Deriving governing equations from observational data, known as Symbolic Regression (SR), is a cornerstone of scientific discovery. Large Language Models, (LLMs) have shown promise in this task by leveraging their vast cross-disciplinary scientific knowledge. However, existing LLM-based methods primarily rely on direct inference or prompt engineering, often requiring excessive inference iterations to converge on correct formulas or failing to treat complex equation targets. These limitations in effectiveness and generalization stem from an inherent tension between pre-trained LLMs' proficiency in approximate reasoning and the high-precision demands of SR tasks. To bridge this gap, we propose to fine-tune LLMs for enhanced SR capability. Yet, the absence of dedicated datasets for SR-oriented fine-tuning remains a critical barrier. We thus introduce SymbArena, specifically engineered to optimize LLMs for SR. This benchmark comprises over 148,000 diverse equations formulated as corpora of 1.83 billion tokens for LLM utilization, enabling effective training and inference. Further, to ensure a more comprehensive and fair evaluation, SymbArena proposes a heuristics metric to precisely quantify form-level consistency, going beyond existing SR numerical-oriented evaluation strategies. With this benchmark, we explore mainstream LLM fine-tuning techniques for SR tasks and establish Symbolic-R1, a simple yet effective LLM-based SR strong baseline. Experimental results validate Symbolic-R1 as the first LLM to exceed traditional numerical methods in both numerical precision and symbolic form accuracy, outperforming the second-best LLM baseline with improvements of 2-fold gains in R2 score and 10.3% in form-level consistency score.

Paper Structure

This paper contains 32 sections, 6 equations, 3 figures, 10 tables.

Figures (3)

  • Figure 1: Comparison of our method against baselines on numerical accuracy $R^2$ and form-level consistency, showing both average performance (a, c) and a representative case study (b, d). The results reveal that the iterative approach of baseline methods is largely ineffective, with performance plateauing just above a random baseline.

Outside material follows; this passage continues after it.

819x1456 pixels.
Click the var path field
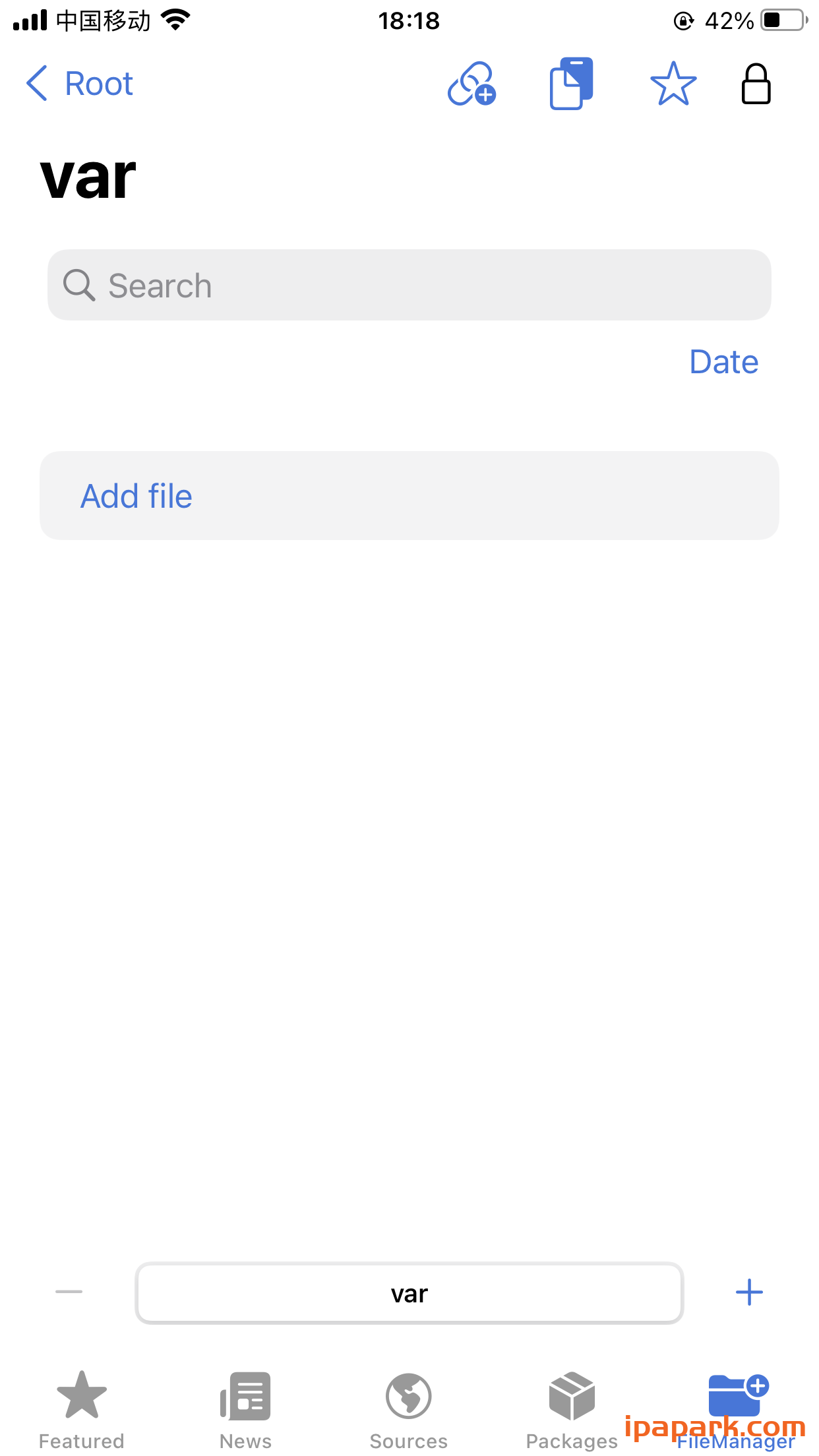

This suggests their process is closer to an exhaustive search than true inference. In contrast, our model achieves significant results in its first inference and reasons out the correct equation much faster (b, d). The substantial gains shown in (a) and (c) further confirm our model's high effectiveness and generalization.
  • Figure 2: Workflow of equation generation. (A) Define the symbolic space with a library of operators and terminals. (B) Apply structural constraints to select valid components. (C) Construct tree-based expressions incrementally. (D) Enforce validity and filter by complexity. (E) Check real-world applicability via similarity scoring.
  • Figure 3: Overview of the proposed Symbolic-R1 framework. It consists of a two-stage training phase (1. Instruction Tuning; 2. Reinforcement Tuning with Form-GRPO) followed by an inference phase, where a Hypothesis–Experiment–Revision loop is used to refine equations.